Mr. Valentino also is a professor at the prestigious Tsinghua University in Beijing. He has lived in China for 23 years and can speak fluent Mandarin. Last Friday, Mr. Valentino visited Yale to speak about corporate social responsibility (CSR) and what that really means for the company, its consumers, and the people that it affects. Here are some of the most interesting points he made:
  • Every company has a direct impact on the environment, social fabric, and development of an area. It's important to be conscious of this ability and whether it has positive or negative consequences.
  • Creating value: most companies only look to the short-term and care about creating economic value. However, there is also the potential to create social value and ecological value in a community.

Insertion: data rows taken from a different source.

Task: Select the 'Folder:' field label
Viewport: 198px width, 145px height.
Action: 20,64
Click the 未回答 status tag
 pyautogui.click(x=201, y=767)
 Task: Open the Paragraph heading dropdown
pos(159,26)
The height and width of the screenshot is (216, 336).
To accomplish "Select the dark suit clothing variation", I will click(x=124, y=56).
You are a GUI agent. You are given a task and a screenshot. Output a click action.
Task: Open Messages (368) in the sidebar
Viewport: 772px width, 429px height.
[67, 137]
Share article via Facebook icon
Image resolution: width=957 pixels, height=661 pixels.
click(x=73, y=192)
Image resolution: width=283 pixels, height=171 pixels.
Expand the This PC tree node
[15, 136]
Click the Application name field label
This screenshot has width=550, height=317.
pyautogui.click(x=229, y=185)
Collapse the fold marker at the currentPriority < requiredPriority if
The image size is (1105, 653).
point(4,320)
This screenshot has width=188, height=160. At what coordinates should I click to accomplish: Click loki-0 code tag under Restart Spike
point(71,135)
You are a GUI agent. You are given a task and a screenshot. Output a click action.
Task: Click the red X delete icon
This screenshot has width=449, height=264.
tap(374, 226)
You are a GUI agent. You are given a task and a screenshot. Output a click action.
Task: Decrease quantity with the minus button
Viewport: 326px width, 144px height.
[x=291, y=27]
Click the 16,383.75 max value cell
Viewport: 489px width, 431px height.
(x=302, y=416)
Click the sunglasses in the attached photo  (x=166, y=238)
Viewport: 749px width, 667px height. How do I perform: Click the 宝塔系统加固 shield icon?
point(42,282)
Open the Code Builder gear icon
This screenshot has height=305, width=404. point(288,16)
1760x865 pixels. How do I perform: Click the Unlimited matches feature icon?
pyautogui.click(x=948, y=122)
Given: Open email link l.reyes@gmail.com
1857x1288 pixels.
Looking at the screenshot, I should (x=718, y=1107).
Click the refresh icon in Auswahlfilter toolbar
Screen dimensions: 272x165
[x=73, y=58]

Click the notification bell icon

  • The world's richest 20% consume over 76% of the resources. The world's poorest 20% consume about 1.5% of resources. In the future, companies that look to develop new markets will be targeting the lower segments of society.
  • Companies are sensitive to consumer opinion and consumers care about the ethics and values of the company. Therefore, it is in the interest of the corporation to be socially responsible.
  • China in general has to balance the desire for economic growth with the health of its people and its environment. In the past few decades of rapid development, the latter two have been mostly ignored. For example, 90% of rivers in China are polluted, and the income gap between rural and urban areas has increased greatly.
  • When we think of sustainability, many times the environment comes to mind. However, there are many other facets of sustainability such as public health, education, food security, poverty, gender, labor, etc.
  • China is becoming aware of the need for CSR. From the blogosphere to Hu Jintao himself, a recognition is forming that balance is necessary in the corporate world.

I am really glad that foreign corporations are now becoming aware of the effects they have on the surrounding area and are now dedicating entire departments to CSR. Bayer is an extremely prominent international pharmaceutical company and is leading a great example. Let's hope other businesses, both foreign and domestic, soon follow in their footsteps (Foxcomm anyone?).

Thanks so much to Mr. Valentino for coming to Yale!